The Al-Wehda Dam (سد الوحدة), formerly known as Maqarin Dam, is a 110 m roller-compacted concrete gravity dam on the Yarmouk River on the border between Syria and Jordan. It can hold up to 115000000 m3 water and is designed to provide Jordan with water for both human consumption and agriculture. Water from the reservoir is diverted through a diversion weir at Addassiyah downstream of the Al-Wehda dam to the King Abdullah Canal where it is mixed with other freshwater sources. Some of the water from the canal is then pumped to Amman to be used as drinking water, after being treated in the Zai water treatment plant. The discharge of effluents from adjacent agricultural lands has caused algae growth and eutrophication especially in spring. Construction was funded by the Arab Fund for Economic and Social Development (80%), the Abu Dhabi Development Fund (10%) and the Government of Jordan (10%). In February 2004 King Abdullah II of Jordan and Syrian President Bashar al-Assad launched the construction of the dam. Turkey's Ozaltin Company constructed 60 per cent of the dam, while the remaining 40 per cent were carried out by Marwan Alkurdi Company and the National Company for Roads and Bridges.

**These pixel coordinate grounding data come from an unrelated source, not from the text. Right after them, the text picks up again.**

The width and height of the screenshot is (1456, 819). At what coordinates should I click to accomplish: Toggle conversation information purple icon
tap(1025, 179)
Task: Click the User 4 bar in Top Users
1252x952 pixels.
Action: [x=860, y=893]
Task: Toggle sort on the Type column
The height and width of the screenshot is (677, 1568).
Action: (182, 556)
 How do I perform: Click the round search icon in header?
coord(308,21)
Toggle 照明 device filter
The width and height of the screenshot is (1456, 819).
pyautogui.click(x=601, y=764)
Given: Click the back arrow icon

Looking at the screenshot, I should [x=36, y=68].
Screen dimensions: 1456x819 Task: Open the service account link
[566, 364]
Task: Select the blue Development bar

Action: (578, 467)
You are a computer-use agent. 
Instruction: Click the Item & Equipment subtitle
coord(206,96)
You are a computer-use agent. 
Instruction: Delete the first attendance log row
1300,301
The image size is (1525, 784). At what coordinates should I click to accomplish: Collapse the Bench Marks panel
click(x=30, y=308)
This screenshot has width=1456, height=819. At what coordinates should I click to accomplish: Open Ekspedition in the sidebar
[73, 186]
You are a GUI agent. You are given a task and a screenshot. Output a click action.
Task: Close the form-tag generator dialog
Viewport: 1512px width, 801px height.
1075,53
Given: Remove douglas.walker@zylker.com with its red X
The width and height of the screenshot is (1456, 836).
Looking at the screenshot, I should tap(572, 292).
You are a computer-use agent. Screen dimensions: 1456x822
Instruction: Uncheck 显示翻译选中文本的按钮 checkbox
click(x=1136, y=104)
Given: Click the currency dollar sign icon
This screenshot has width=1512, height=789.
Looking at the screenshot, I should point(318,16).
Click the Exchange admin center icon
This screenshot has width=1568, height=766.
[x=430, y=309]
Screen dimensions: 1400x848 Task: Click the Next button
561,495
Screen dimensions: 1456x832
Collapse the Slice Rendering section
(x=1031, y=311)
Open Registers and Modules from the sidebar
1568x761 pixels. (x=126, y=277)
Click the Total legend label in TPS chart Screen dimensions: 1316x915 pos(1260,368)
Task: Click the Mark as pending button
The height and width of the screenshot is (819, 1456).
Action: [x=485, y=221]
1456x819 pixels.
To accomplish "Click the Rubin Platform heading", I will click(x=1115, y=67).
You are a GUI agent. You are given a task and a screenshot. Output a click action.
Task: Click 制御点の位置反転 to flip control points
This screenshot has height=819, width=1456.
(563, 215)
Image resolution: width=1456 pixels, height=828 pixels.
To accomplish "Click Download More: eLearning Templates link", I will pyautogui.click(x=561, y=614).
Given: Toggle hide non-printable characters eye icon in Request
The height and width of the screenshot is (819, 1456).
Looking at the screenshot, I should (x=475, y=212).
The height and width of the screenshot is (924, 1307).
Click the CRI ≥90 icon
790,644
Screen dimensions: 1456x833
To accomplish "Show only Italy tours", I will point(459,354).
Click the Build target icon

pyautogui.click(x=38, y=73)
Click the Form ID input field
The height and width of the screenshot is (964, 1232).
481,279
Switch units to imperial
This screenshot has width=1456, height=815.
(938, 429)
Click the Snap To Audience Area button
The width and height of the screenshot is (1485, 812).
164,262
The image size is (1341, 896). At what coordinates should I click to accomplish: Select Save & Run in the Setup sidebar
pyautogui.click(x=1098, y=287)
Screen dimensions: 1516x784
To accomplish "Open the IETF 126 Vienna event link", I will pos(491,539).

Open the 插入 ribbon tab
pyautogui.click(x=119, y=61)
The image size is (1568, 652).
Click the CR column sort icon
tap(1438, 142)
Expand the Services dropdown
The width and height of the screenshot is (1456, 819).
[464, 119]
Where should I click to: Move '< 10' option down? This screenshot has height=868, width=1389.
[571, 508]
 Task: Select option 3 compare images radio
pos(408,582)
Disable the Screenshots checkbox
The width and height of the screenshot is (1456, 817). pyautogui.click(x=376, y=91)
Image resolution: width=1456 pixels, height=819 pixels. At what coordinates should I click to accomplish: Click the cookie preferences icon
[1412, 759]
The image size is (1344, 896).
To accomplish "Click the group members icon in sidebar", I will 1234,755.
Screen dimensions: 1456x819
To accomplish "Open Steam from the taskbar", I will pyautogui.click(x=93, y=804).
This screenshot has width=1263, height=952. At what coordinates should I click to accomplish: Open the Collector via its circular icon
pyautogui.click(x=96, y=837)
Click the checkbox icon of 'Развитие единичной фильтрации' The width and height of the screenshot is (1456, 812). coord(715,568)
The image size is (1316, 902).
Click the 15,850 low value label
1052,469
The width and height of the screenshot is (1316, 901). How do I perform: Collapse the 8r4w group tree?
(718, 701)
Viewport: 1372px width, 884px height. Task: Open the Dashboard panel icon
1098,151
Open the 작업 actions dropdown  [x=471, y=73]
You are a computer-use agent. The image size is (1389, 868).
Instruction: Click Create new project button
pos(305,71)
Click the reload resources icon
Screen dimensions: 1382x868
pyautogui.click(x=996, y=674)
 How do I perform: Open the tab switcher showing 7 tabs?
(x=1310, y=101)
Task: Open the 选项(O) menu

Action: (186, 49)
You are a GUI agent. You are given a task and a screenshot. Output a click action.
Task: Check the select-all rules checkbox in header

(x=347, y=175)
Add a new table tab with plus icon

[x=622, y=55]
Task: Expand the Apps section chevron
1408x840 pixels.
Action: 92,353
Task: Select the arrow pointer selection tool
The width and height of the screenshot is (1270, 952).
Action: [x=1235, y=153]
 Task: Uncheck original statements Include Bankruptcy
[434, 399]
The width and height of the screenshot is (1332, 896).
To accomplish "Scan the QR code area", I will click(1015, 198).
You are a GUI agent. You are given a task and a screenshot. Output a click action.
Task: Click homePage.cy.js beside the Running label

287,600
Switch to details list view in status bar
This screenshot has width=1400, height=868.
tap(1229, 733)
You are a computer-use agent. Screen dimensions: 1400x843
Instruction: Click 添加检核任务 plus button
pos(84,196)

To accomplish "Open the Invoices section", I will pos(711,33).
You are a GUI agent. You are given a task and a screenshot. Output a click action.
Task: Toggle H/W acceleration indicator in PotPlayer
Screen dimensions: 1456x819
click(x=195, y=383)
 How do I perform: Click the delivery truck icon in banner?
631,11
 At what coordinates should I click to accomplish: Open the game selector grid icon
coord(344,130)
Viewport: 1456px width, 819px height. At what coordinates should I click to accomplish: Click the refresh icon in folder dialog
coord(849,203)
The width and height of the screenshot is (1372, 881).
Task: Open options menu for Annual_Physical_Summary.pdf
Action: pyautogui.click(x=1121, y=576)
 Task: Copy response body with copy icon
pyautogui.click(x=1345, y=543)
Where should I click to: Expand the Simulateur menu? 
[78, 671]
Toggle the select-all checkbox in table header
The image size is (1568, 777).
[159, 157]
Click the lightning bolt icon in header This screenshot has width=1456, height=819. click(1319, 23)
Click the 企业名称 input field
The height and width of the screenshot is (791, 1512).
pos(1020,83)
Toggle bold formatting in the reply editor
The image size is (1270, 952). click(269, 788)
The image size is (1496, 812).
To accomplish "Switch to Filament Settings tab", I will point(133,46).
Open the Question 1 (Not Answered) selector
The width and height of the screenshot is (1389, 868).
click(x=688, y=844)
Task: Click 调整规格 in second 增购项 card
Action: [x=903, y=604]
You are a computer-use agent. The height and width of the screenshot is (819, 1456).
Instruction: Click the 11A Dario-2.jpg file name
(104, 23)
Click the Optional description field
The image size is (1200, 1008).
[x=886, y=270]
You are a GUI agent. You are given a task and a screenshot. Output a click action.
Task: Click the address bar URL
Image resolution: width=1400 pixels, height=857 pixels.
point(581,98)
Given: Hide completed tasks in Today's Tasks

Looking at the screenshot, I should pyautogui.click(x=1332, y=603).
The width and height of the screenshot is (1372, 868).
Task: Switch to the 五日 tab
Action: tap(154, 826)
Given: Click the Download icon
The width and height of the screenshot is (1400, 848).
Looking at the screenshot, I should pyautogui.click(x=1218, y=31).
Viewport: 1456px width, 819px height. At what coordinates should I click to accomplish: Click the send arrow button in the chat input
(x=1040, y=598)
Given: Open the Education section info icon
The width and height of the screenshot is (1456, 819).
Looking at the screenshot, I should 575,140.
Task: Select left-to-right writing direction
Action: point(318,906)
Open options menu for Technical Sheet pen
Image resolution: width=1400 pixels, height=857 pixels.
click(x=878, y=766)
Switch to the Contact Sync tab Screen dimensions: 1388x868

The sharing of the waters of the Yarmouk River between the two countries is governed by a 1987 treaty that set up a Jordanian-Syrian Yarmouk River Basin Higher Committee. The agreement was renewed in 2001 when the design of the dam was modified, reducing the storage capacity from 480 to 115 million cubic meters, and removing a hydropower plant that had initially been foreseen from the plans. According to a statement made by the Jordanian Minister of Water and Irrigation, Mousa Jamani, in April 2012 Syria violates the water sharing agreement, because Syrian farmers downstream of the dam use more than the 6 million cubic meters per year that they are entitled to for irrigation along the riverbank. The Minister also said that "since the agreement was signed, the number of Syrian dams increased from 26 to 48, while around 3,500 wells were drilled to pump water from the river basin", thus decreasing the amount of water flowing into the dam's reservoir. Until the 1960s, the Yarmouk River’s flow used to reach 16 cubic meters per second, but has since dropped to only one cubic meter per second.

The Syrian banks of the Yarmuk on the border, as well as the Syrian half of the dam, were captured by the Israel Defense Forces on 17 December 2024 during their invasion into Syria. "Israel took control of the Al-Wahda Dam on the Yarmouk river reservoir near the town of Al-Qusayr in Syria’s Daraa Governorate on the border with the Kingdom of Jordan, which provides for approximately 30% of Syria’s fresh water supply, and 40% of the fresh water supply of Jordan", reported Israeli journalist Amir Tsarfati.